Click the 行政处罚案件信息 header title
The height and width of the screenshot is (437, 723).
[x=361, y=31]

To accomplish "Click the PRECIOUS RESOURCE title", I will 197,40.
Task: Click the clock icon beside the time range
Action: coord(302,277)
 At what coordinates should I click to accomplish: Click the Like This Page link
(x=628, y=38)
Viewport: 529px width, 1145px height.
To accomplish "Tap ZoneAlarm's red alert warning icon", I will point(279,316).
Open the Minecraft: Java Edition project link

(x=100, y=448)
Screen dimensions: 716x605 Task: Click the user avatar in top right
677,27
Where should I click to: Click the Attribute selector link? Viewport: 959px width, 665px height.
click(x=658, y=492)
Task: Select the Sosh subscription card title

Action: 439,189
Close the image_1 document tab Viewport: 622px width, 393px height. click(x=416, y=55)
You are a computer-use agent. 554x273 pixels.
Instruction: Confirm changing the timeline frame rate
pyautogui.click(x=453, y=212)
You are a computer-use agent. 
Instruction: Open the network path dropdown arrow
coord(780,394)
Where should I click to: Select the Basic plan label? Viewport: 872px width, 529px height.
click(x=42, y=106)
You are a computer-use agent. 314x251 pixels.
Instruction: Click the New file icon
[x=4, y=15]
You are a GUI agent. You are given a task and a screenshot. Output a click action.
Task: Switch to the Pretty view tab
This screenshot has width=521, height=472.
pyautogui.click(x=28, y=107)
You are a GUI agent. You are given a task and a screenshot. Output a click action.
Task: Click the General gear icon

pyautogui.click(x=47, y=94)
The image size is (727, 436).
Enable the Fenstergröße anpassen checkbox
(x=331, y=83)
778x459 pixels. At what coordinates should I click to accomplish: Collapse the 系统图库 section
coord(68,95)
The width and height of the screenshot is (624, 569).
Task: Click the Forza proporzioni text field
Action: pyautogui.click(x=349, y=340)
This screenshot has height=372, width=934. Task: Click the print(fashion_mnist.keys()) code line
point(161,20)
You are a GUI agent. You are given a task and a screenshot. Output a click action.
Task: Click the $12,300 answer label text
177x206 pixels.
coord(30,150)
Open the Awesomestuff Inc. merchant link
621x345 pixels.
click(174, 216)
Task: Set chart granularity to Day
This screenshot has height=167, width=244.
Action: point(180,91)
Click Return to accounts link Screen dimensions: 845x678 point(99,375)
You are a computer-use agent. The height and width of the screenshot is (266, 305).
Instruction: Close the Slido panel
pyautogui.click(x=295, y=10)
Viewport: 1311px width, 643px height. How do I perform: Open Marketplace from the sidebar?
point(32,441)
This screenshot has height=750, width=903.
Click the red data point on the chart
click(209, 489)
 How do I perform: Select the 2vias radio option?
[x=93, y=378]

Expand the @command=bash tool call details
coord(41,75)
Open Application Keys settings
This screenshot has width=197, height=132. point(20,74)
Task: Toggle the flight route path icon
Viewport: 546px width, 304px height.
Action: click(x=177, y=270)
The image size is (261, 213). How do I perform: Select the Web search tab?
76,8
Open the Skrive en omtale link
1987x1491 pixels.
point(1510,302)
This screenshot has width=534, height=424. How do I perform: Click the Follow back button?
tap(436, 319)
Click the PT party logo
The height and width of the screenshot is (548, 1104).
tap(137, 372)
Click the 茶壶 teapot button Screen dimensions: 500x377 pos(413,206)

==================================================

Exercise details: All of the entries need to be given again, word for word.

Exercise response:
Click the 行政处罚案件信息 header title
The height and width of the screenshot is (437, 723).
[x=361, y=31]

To accomplish "Click the PRECIOUS RESOURCE title", I will 197,40.
Task: Click the clock icon beside the time range
Action: coord(302,277)
 At what coordinates should I click to accomplish: Click the Like This Page link
(x=628, y=38)
Viewport: 529px width, 1145px height.
To accomplish "Tap ZoneAlarm's red alert warning icon", I will point(279,316).
Open the Minecraft: Java Edition project link

(x=100, y=448)
Screen dimensions: 716x605 Task: Click the user avatar in top right
677,27
Where should I click to: Click the Attribute selector link? Viewport: 959px width, 665px height.
click(x=658, y=492)
Task: Select the Sosh subscription card title

Action: 439,189
Close the image_1 document tab Viewport: 622px width, 393px height. click(x=416, y=55)
You are a computer-use agent. 554x273 pixels.
Instruction: Confirm changing the timeline frame rate
pyautogui.click(x=453, y=212)
You are a computer-use agent. 
Instruction: Open the network path dropdown arrow
coord(780,394)
Where should I click to: Select the Basic plan label? Viewport: 872px width, 529px height.
click(x=42, y=106)
You are a computer-use agent. 314x251 pixels.
Instruction: Click the New file icon
[x=4, y=15]
You are a GUI agent. You are given a task and a screenshot. Output a click action.
Task: Switch to the Pretty view tab
This screenshot has width=521, height=472.
pyautogui.click(x=28, y=107)
You are a GUI agent. You are given a task and a screenshot. Output a click action.
Task: Click the General gear icon

pyautogui.click(x=47, y=94)
The image size is (727, 436).
Enable the Fenstergröße anpassen checkbox
(x=331, y=83)
778x459 pixels. At what coordinates should I click to accomplish: Collapse the 系统图库 section
coord(68,95)
The width and height of the screenshot is (624, 569).
Task: Click the Forza proporzioni text field
Action: pyautogui.click(x=349, y=340)
This screenshot has height=372, width=934. Task: Click the print(fashion_mnist.keys()) code line
point(161,20)
You are a GUI agent. You are given a task and a screenshot. Output a click action.
Task: Click the $12,300 answer label text
177x206 pixels.
coord(30,150)
Open the Awesomestuff Inc. merchant link
621x345 pixels.
click(174, 216)
Task: Set chart granularity to Day
This screenshot has height=167, width=244.
Action: point(180,91)
Click Return to accounts link Screen dimensions: 845x678 point(99,375)
You are a computer-use agent. The height and width of the screenshot is (266, 305).
Instruction: Close the Slido panel
pyautogui.click(x=295, y=10)
Viewport: 1311px width, 643px height. How do I perform: Open Marketplace from the sidebar?
point(32,441)
This screenshot has height=750, width=903.
Click the red data point on the chart
click(209, 489)
 How do I perform: Select the 2vias radio option?
[x=93, y=378]

Expand the @command=bash tool call details
coord(41,75)
Open Application Keys settings
This screenshot has width=197, height=132. point(20,74)
Task: Toggle the flight route path icon
Viewport: 546px width, 304px height.
Action: click(x=177, y=270)
The image size is (261, 213). How do I perform: Select the Web search tab?
76,8
Open the Skrive en omtale link
1987x1491 pixels.
point(1510,302)
This screenshot has width=534, height=424. How do I perform: Click the Follow back button?
tap(436, 319)
Click the PT party logo
The height and width of the screenshot is (548, 1104).
tap(137, 372)
Click the 茶壶 teapot button Screen dimensions: 500x377 pos(413,206)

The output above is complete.